Por Mikel Pulgarín– Periodista y Consultor de Comunicación
El cineasta valenciano Luis García Berlanga, el irreverente más lúcido y encantador del celuloide español, concluyó su último largometraje (“París-Tombuctú”, 1999) con una personal y peculiar llamada de socorro; las imágenes finales de la película mostraban una suerte de peculiar valla publicitaria, apostada en un lateral de la carretera, en la que alguien, que firmaba con la inicial L. (¿quién podría ser?), había escrito con espray rojo y en grandes letras un grafiti desgarrador: “Tengo Miedo”.
Mientras se encendían las luces de la sala de cine, el espectador de aquellos días finales del siglo XX, deslumbrado por la pavorosa realidad que cabalgaba entre dos milenios, no podía dejar de solidarizarse con la perturbación angustiosa de aquel viejo verde, el mismo que un día dio la bienvenida a Mr. Marshall y que en esos momentos se despedía del mundo. Una voz interna le decía que nada de lo que había visto en aquel filme le era ajeno, que aquellas dos palabras pintadas en el cartel también tenían que ver con él. Al salir del cine, con el sol aún en el horizonte, podía observar rostros anónimos, centrar la mirada en sus ojos y cerciorarse de que en ellos también había miedo. Todos tenemos miedo.
En su vejez, Berlanga, ya casi tan “berlanguiano” como sus personajes, combatía los temores que le producían el Demonio, el Mundo y la Carne, los eternos enemigos del alma humana, con la ingestión de enormes dosis de horchata, el visionado de los más orondos y turgentes traseros femeninos, y la degustación de paellas plagadas de unos más que dudosos tropiezos. Otras personas, sin embargo, mucho más prosaicas, engrosan la estadística de los consumidores de tranquilizantes y antidepresivos. En las páginas impresas de los diarios y en los medios digitales se puede leer que el uso de psicofármacos se ha incrementado de manera exponencial en los últimos años. Y en esos mismos soportes se informa de que el “Prozac”, la innovadora versión de los 90 del “Valium” de los 60, o el “Orfidal”, una moderna modalidad para un nuevo milenio, siguen arrasando en las bolsas de ansiolíticos, hipnóticos y sedantes, unos mercados en los que el miedo cotiza al alza.

• [DATOS]
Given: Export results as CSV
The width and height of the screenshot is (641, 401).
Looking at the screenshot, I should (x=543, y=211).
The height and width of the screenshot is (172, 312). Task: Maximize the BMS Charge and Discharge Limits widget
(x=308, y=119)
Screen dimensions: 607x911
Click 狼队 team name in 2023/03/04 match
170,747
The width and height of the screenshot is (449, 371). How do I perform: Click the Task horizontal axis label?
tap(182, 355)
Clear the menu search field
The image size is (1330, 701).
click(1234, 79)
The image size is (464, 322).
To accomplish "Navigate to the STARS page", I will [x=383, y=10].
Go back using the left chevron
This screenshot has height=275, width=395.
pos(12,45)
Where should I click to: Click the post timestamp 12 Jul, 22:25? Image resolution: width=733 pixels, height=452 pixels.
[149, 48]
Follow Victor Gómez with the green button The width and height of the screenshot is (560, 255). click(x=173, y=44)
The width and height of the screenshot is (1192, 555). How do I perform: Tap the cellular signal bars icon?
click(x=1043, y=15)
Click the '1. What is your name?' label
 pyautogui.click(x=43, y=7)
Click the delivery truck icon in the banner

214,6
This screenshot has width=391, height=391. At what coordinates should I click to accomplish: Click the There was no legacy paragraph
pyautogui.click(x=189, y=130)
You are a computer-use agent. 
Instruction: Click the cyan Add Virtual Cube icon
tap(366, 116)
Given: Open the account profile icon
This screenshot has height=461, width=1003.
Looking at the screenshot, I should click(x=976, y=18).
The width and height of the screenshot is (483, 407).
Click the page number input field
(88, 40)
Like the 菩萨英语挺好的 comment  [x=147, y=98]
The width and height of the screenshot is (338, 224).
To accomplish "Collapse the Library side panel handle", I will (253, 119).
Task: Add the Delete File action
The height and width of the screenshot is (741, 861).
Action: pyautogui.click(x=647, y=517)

• [EJERCICIOS]
- A) Haz una lista de todos los nombres de medicamentos que aparecen en el texto sobre el miedo.
- B) Extrae del texto sobre el miedo el pasaje que empieza con "Mientras se encendían" y sigue hasta "Todos tenemos miedo.", ambos incluidos.

• [RESPUESTAS]
- A) Prozac, Valium, Orfidal

- B)
Mientras se encendían las luces de la sala de cine, el espectador de aquellos días finales del siglo XX, deslumbrado por la pavorosa realidad que cabalgaba entre dos milenios, no podía dejar de solidarizarse con la perturbación angustiosa de aquel viejo verde, el mismo que un día dio la bienvenida a Mr. Marshall y que en esos momentos se despedía del mundo. Una voz interna le decía que nada de lo que había visto en aquel filme le era ajeno, que aquellas dos palabras pintadas en el cartel también tenían que ver con él. Al salir del cine, con el sol aún en el horizonte, podía observar rostros anónimos, centrar la mirada en sus ojos y cerciorarse de que en ellos también había miedo. Todos tenemos miedo.